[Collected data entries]
..........

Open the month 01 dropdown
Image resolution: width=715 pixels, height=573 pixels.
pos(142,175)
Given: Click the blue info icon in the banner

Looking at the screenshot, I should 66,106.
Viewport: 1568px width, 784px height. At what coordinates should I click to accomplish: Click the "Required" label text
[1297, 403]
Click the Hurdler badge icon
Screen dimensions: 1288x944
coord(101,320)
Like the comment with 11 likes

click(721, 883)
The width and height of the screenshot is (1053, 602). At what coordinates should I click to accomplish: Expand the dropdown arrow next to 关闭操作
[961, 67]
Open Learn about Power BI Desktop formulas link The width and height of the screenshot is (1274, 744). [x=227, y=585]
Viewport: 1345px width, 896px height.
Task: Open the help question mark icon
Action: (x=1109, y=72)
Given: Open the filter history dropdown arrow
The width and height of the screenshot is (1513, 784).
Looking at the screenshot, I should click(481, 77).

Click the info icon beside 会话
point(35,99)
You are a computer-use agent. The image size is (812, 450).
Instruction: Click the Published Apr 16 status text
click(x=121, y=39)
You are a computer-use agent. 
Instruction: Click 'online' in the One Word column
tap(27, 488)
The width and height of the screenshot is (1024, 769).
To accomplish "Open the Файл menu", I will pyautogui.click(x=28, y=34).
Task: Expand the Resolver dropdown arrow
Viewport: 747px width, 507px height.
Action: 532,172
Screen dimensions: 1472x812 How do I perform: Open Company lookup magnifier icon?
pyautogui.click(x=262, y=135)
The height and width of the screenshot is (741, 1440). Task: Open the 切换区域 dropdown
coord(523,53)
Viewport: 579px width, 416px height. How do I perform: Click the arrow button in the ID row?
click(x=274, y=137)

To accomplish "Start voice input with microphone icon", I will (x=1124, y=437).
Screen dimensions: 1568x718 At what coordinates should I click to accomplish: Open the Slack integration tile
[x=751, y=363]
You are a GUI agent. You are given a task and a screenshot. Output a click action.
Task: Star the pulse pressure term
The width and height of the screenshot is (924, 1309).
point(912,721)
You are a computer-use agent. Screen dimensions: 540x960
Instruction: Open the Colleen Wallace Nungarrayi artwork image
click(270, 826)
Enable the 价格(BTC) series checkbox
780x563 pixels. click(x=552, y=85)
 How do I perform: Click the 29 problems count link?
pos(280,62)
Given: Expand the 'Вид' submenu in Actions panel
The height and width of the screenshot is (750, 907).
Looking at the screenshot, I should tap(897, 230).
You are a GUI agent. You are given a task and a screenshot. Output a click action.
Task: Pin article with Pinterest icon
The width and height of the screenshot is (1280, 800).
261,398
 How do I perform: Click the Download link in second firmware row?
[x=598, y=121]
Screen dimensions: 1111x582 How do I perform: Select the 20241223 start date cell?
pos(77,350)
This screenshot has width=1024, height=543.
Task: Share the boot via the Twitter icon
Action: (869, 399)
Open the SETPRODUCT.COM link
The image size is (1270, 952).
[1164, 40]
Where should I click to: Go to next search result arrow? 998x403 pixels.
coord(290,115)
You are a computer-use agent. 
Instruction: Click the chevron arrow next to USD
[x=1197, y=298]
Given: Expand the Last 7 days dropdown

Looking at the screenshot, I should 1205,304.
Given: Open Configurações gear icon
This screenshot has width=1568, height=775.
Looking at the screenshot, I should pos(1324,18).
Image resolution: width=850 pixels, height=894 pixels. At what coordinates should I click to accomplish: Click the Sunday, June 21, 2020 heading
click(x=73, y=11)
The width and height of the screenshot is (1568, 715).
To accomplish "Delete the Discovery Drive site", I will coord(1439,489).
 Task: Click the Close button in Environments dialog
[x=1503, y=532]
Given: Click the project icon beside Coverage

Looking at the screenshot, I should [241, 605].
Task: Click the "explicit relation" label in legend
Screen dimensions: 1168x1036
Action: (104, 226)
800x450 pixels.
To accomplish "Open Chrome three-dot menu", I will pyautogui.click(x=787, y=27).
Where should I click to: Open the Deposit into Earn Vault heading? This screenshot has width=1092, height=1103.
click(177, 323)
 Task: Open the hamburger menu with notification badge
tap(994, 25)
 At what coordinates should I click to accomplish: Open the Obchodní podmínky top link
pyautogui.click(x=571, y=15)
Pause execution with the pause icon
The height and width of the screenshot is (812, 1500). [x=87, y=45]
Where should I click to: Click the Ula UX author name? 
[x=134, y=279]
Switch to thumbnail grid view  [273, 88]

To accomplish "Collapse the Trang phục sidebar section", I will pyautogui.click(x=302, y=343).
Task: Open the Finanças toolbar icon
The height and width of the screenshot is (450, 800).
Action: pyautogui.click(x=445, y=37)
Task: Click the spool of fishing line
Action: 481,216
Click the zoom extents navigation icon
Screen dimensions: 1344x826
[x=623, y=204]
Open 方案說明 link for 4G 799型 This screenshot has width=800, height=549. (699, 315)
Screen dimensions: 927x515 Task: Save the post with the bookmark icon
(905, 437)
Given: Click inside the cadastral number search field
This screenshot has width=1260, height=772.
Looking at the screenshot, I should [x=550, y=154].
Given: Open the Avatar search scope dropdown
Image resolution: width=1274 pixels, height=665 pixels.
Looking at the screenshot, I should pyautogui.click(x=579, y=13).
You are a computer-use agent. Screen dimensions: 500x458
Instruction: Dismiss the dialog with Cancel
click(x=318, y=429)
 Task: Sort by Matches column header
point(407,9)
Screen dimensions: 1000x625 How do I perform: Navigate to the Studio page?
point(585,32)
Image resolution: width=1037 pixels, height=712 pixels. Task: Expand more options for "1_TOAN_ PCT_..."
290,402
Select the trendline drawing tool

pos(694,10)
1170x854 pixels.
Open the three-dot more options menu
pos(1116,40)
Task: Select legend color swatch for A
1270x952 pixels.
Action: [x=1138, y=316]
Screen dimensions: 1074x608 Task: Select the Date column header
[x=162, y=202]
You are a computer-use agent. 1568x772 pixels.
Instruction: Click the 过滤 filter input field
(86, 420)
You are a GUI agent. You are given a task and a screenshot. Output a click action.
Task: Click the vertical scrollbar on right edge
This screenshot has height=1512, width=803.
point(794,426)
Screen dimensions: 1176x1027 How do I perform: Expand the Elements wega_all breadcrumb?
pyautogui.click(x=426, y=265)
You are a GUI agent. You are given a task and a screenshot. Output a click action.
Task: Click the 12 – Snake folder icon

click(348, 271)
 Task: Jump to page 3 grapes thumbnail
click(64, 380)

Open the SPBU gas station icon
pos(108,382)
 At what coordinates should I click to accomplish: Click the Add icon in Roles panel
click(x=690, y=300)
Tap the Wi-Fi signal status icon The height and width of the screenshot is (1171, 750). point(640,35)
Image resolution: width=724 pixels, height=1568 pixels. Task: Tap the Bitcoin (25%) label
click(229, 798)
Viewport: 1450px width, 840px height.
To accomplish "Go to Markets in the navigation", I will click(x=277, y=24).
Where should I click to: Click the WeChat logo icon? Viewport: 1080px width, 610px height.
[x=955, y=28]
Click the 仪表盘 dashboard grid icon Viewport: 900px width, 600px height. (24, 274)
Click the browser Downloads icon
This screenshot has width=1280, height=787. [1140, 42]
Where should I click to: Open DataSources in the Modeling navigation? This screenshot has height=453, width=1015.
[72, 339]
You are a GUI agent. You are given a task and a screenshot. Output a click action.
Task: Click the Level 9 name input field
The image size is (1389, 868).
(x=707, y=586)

..........

Reproduce the whole of the records exactly, so that no line differs from the source above.

● **RESPONSE AREA**:
Open the month 01 dropdown
Image resolution: width=715 pixels, height=573 pixels.
pos(142,175)
Given: Click the blue info icon in the banner

Looking at the screenshot, I should 66,106.
Viewport: 1568px width, 784px height. At what coordinates should I click to accomplish: Click the "Required" label text
[1297, 403]
Click the Hurdler badge icon
Screen dimensions: 1288x944
coord(101,320)
Like the comment with 11 likes

click(721, 883)
The width and height of the screenshot is (1053, 602). At what coordinates should I click to accomplish: Expand the dropdown arrow next to 关闭操作
[961, 67]
Open Learn about Power BI Desktop formulas link The width and height of the screenshot is (1274, 744). [x=227, y=585]
Viewport: 1345px width, 896px height.
Task: Open the help question mark icon
Action: (x=1109, y=72)
Given: Open the filter history dropdown arrow
The width and height of the screenshot is (1513, 784).
Looking at the screenshot, I should click(481, 77).

Click the info icon beside 会话
point(35,99)
You are a computer-use agent. The image size is (812, 450).
Instruction: Click the Published Apr 16 status text
click(x=121, y=39)
You are a computer-use agent. 
Instruction: Click 'online' in the One Word column
tap(27, 488)
The width and height of the screenshot is (1024, 769).
To accomplish "Open the Файл menu", I will pyautogui.click(x=28, y=34).
Task: Expand the Resolver dropdown arrow
Viewport: 747px width, 507px height.
Action: 532,172
Screen dimensions: 1472x812 How do I perform: Open Company lookup magnifier icon?
pyautogui.click(x=262, y=135)
The height and width of the screenshot is (741, 1440). Task: Open the 切换区域 dropdown
coord(523,53)
Viewport: 579px width, 416px height. How do I perform: Click the arrow button in the ID row?
click(x=274, y=137)

To accomplish "Start voice input with microphone icon", I will (x=1124, y=437).
Screen dimensions: 1568x718 At what coordinates should I click to accomplish: Open the Slack integration tile
[x=751, y=363]
You are a GUI agent. You are given a task and a screenshot. Output a click action.
Task: Star the pulse pressure term
The width and height of the screenshot is (924, 1309).
point(912,721)
You are a computer-use agent. Screen dimensions: 540x960
Instruction: Open the Colleen Wallace Nungarrayi artwork image
click(270, 826)
Enable the 价格(BTC) series checkbox
780x563 pixels. click(x=552, y=85)
 How do I perform: Click the 29 problems count link?
pos(280,62)
Given: Expand the 'Вид' submenu in Actions panel
The height and width of the screenshot is (750, 907).
Looking at the screenshot, I should tap(897, 230).
You are a GUI agent. You are given a task and a screenshot. Output a click action.
Task: Pin article with Pinterest icon
The width and height of the screenshot is (1280, 800).
261,398
 How do I perform: Click the Download link in second firmware row?
[x=598, y=121]
Screen dimensions: 1111x582 How do I perform: Select the 20241223 start date cell?
pos(77,350)
This screenshot has width=1024, height=543.
Task: Share the boot via the Twitter icon
Action: (869, 399)
Open the SETPRODUCT.COM link
The image size is (1270, 952).
[1164, 40]
Where should I click to: Go to next search result arrow? 998x403 pixels.
coord(290,115)
You are a computer-use agent. 
Instruction: Click the chevron arrow next to USD
[x=1197, y=298]
Given: Expand the Last 7 days dropdown

Looking at the screenshot, I should 1205,304.
Given: Open Configurações gear icon
This screenshot has width=1568, height=775.
Looking at the screenshot, I should pos(1324,18).
Image resolution: width=850 pixels, height=894 pixels. At what coordinates should I click to accomplish: Click the Sunday, June 21, 2020 heading
click(x=73, y=11)
The width and height of the screenshot is (1568, 715).
To accomplish "Delete the Discovery Drive site", I will coord(1439,489).
 Task: Click the Close button in Environments dialog
[x=1503, y=532]
Given: Click the project icon beside Coverage

Looking at the screenshot, I should [241, 605].
Task: Click the "explicit relation" label in legend
Screen dimensions: 1168x1036
Action: (104, 226)
800x450 pixels.
To accomplish "Open Chrome three-dot menu", I will pyautogui.click(x=787, y=27).
Where should I click to: Open the Deposit into Earn Vault heading? This screenshot has width=1092, height=1103.
click(177, 323)
 Task: Open the hamburger menu with notification badge
tap(994, 25)
 At what coordinates should I click to accomplish: Open the Obchodní podmínky top link
pyautogui.click(x=571, y=15)
Pause execution with the pause icon
The height and width of the screenshot is (812, 1500). [x=87, y=45]
Where should I click to: Click the Ula UX author name? 
[x=134, y=279]
Switch to thumbnail grid view  [273, 88]

To accomplish "Collapse the Trang phục sidebar section", I will pyautogui.click(x=302, y=343).
Task: Open the Finanças toolbar icon
The height and width of the screenshot is (450, 800).
Action: pyautogui.click(x=445, y=37)
Task: Click the spool of fishing line
Action: 481,216
Click the zoom extents navigation icon
Screen dimensions: 1344x826
[x=623, y=204]
Open 方案說明 link for 4G 799型 This screenshot has width=800, height=549. (699, 315)
Screen dimensions: 927x515 Task: Save the post with the bookmark icon
(905, 437)
Given: Click inside the cadastral number search field
This screenshot has width=1260, height=772.
Looking at the screenshot, I should [x=550, y=154].
Given: Open the Avatar search scope dropdown
Image resolution: width=1274 pixels, height=665 pixels.
Looking at the screenshot, I should pyautogui.click(x=579, y=13).
You are a computer-use agent. Screen dimensions: 500x458
Instruction: Dismiss the dialog with Cancel
click(x=318, y=429)
 Task: Sort by Matches column header
point(407,9)
Screen dimensions: 1000x625 How do I perform: Navigate to the Studio page?
point(585,32)
Image resolution: width=1037 pixels, height=712 pixels. Task: Expand more options for "1_TOAN_ PCT_..."
290,402
Select the trendline drawing tool

pos(694,10)
1170x854 pixels.
Open the three-dot more options menu
pos(1116,40)
Task: Select legend color swatch for A
1270x952 pixels.
Action: [x=1138, y=316]
Screen dimensions: 1074x608 Task: Select the Date column header
[x=162, y=202]
You are a computer-use agent. 1568x772 pixels.
Instruction: Click the 过滤 filter input field
(86, 420)
You are a GUI agent. You are given a task and a screenshot. Output a click action.
Task: Click the vertical scrollbar on right edge
This screenshot has height=1512, width=803.
point(794,426)
Screen dimensions: 1176x1027 How do I perform: Expand the Elements wega_all breadcrumb?
pyautogui.click(x=426, y=265)
You are a GUI agent. You are given a task and a screenshot. Output a click action.
Task: Click the 12 – Snake folder icon

click(348, 271)
 Task: Jump to page 3 grapes thumbnail
click(64, 380)

Open the SPBU gas station icon
pos(108,382)
 At what coordinates should I click to accomplish: Click the Add icon in Roles panel
click(x=690, y=300)
Tap the Wi-Fi signal status icon The height and width of the screenshot is (1171, 750). point(640,35)
Image resolution: width=724 pixels, height=1568 pixels. Task: Tap the Bitcoin (25%) label
click(229, 798)
Viewport: 1450px width, 840px height.
To accomplish "Go to Markets in the navigation", I will click(x=277, y=24).
Where should I click to: Click the WeChat logo icon? Viewport: 1080px width, 610px height.
[x=955, y=28]
Click the 仪表盘 dashboard grid icon Viewport: 900px width, 600px height. (24, 274)
Click the browser Downloads icon
This screenshot has width=1280, height=787. [1140, 42]
Where should I click to: Open DataSources in the Modeling navigation? This screenshot has height=453, width=1015.
[72, 339]
You are a GUI agent. You are given a task and a screenshot. Output a click action.
Task: Click the Level 9 name input field
The image size is (1389, 868).
(x=707, y=586)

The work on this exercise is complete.